__PROMPT__: If a line in the data has the string "label", please show it.

[EXTRACTED INFORMATION — start]

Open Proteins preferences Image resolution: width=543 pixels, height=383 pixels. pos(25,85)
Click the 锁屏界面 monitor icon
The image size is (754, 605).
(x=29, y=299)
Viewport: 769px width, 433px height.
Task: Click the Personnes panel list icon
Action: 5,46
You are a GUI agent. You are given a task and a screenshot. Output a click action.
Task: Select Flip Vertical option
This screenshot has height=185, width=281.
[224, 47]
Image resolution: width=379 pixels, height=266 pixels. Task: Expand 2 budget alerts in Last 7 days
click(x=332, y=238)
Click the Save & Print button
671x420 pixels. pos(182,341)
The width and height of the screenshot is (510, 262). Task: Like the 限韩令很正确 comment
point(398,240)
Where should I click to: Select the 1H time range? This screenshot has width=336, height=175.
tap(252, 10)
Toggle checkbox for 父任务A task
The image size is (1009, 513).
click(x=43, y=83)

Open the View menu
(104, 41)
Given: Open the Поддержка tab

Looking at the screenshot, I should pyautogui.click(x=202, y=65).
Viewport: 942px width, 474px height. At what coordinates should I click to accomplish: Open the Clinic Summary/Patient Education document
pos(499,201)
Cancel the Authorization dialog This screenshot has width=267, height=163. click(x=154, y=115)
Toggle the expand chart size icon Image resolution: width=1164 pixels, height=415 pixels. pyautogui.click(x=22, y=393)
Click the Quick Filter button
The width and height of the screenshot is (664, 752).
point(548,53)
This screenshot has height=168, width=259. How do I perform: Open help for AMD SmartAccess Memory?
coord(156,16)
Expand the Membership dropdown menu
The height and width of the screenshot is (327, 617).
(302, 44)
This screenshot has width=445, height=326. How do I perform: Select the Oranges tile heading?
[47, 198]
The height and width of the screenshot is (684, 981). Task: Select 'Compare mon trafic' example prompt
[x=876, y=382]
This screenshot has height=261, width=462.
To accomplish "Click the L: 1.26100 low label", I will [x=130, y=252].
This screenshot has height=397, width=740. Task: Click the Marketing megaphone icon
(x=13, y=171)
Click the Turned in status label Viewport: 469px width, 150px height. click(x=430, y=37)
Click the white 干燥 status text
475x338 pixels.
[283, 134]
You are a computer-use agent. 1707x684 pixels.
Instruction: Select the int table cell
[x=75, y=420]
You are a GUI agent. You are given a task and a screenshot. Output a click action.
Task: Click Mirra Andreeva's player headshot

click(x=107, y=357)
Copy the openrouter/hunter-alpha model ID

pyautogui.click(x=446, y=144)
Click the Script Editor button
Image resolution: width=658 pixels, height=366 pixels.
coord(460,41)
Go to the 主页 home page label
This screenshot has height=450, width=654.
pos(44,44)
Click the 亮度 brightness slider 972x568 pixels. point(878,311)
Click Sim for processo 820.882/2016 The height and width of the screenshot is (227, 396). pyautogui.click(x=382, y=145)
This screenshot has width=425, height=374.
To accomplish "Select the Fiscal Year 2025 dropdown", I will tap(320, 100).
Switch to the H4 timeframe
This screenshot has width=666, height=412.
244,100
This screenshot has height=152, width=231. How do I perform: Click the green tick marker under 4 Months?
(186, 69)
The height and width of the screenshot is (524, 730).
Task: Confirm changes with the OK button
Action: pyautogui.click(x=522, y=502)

[EXTRACTED INFORMATION — finish]

__TASK RESULT__:
To accomplish "Click the L: 1.26100 low label", I will [x=130, y=252].
Click the Turned in status label Viewport: 469px width, 150px height. click(x=430, y=37)
Go to the 主页 home page label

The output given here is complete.